Though it is plain that Mrs. Praed has generally found colonial men wanting in interest in proportion as they themselves lack the polish that travel and extended experience of social life impart, she has not overlooked the rugged dignity, the truth and virility, which are their highest characteristics. Alluding to Ferguson as one type of his country, she observes that, ‘underlying the rough-and-ready manners and the prosaic routine of bush-life, there is an [p 254] old-world chivalry, a reverence for women, a purity of thought, a delicacy of sentiment…. This is partly due to the breezy moral atmosphere, and partly to the influence of books, which become living realities in the solitude and monotony of existence among the gum-trees. The typical Australian is an odd combination of the practical and the ideal. He is a student who learns to read to himself a foreign language, but does not attain to its pronunciation. He has no knowledge of the current jargon or society slang. He has unconsciously rejected vulgarisms and shallow conceits; but all the deeper thoughts, the poetry of life, which appeal to the soul, he has made his own.’

Ferguson himself echoes the same estimate in pleading his suit with Miss Reay. ‘It seems to me,’ he says, ‘that there’s a kind of chivalry which can be practised in the bush here better than in great cities—the chivalry Tennyson writes about—the knighthood that isn’t earned by sauntering through life in a graceful, smiling sort of way, with your heart in your hand, but in simplicity [p 255] and faith; by love of one woman, and reverence of all women for her sake.’

Compared with the fascinating aristocrats and adventurers, the Australian man seems crudely provincial. Yet he is never shown in an incorrect or merely satirical light. There are, to be sure, occasions when he appears too tame and Dobbin-like in acceptance of his lady’s caprices; but this is partly an evidence of that mixture of stiff native pride and independence which forbids servile appeal even to one he loves.
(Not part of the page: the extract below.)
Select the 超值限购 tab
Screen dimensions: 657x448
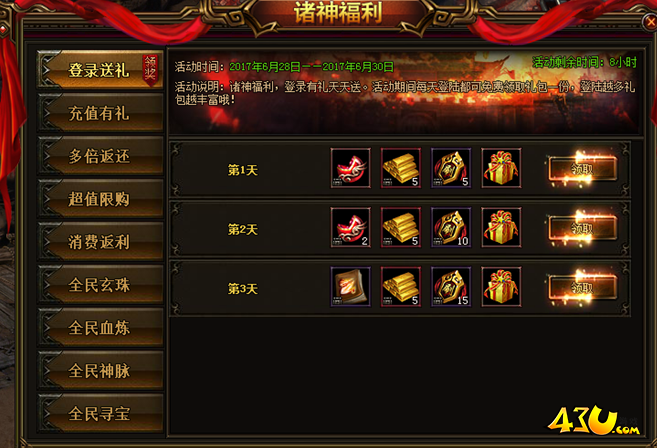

The deficiency of which the reader is most often conscious in endeavouring to make a general estimate of Mrs. Praed’s work is a want of breadth in her scope—a presentation too constant and too tense of certain phases of the passionate life of men and women, to the comparative exclusion of those softer and higher attributes which even Charlotte Brontë (whose touch that of Mrs. Praed occasionally resembles) did not neglect. In other words, we are not given enough to admire. There are few pictures—and none that can be called memorable—of happy married life to contrast [p 256] with the vivid tragedies of mistaken unions. An inclination towards humorous disdain characterizes the references in the stories to conjugal relations of the ordinarily satisfactory kind. And when those of a filial nature are brought into prominence, they, too, often have only a pathetic or painful aspect—love on the one side repelled by indifference; an uncouth parent offering rough sympathy that irritates instead of soothes; a sensitive girl writhing under the brutalities or gaucheries of a drunken father.
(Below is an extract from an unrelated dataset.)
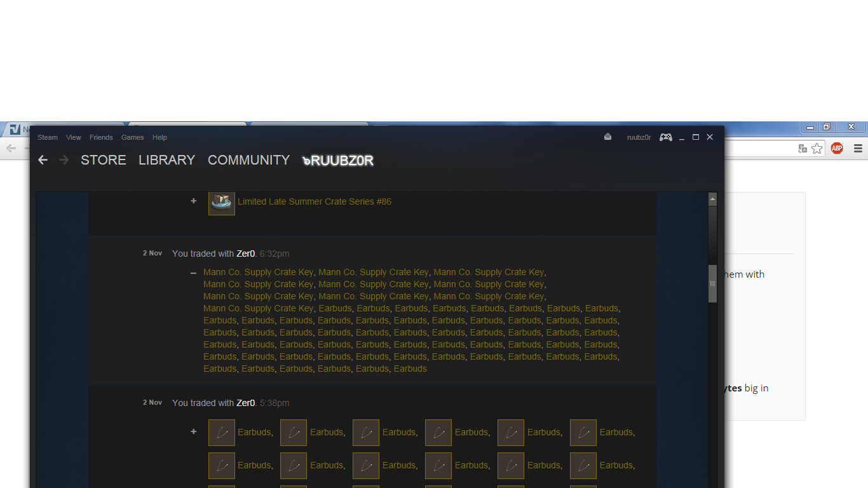Open the COMMUNITY section

point(248,160)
A survey of the author’s female characters will recall over a score of names of discontented girls experimenting in life—flirts, minxes, unhappy wives, and shallow society women; while after passing over half a dozen of the ingénue, the amusing and the neutral types, there remain only about four to represent the highest and most lovable qualities of womanhood. A similar division might be made between the male characters, though here the preponderance of the bad would not be so great as in the first case.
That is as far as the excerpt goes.